Motivated by applications in machine learning, this talk studies unconstrained and min–max optimization under deterministic, unbiased stochastic, and biased stochastic gradient noise. I will present new algorithms that achieve optimal robustness against different noise types, using control-theoretic tools such as the H_2​ norm, the H_∞​ norm, and the risk-sensitivity index, together with coherent risk measures. I will also discuss worst-case noise constructions and high-probability convergence guarantees.
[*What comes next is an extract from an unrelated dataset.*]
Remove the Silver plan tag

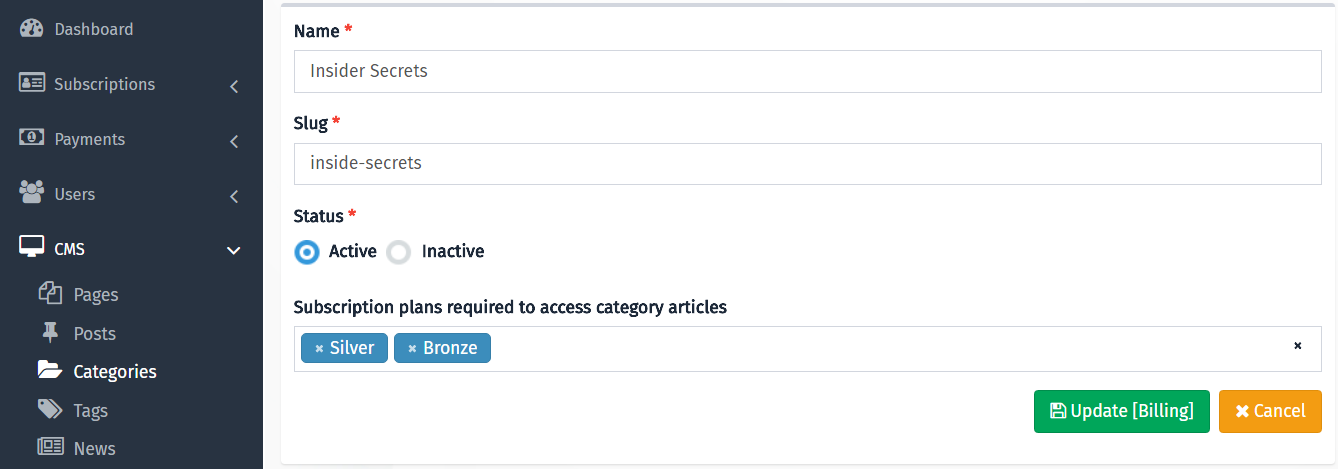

This perspective builds a bridge between optimization and robust control theory and enables the design of noise-robust and risk-sensitive accelerated methods.
Representative Publications:
M. Gürbüzbalaban, Y. Syed, N. S. Aybat, Accelerated gradient methods with biased gradient estimates: Risk sensitivity, high-probability guarantees, and large deviation bounds, Journal of Nonlinear and Variational Analysis, 2026 (Special Issue). https://jnva.biemdas.com/archives/2927
M. Gürbüzbalaban, Robustly Stable Accelerated Momentum Methods with a Near-Optimal L_2​ Gain and H_∞​ Performance, Mathematics of Operations Research, 2025.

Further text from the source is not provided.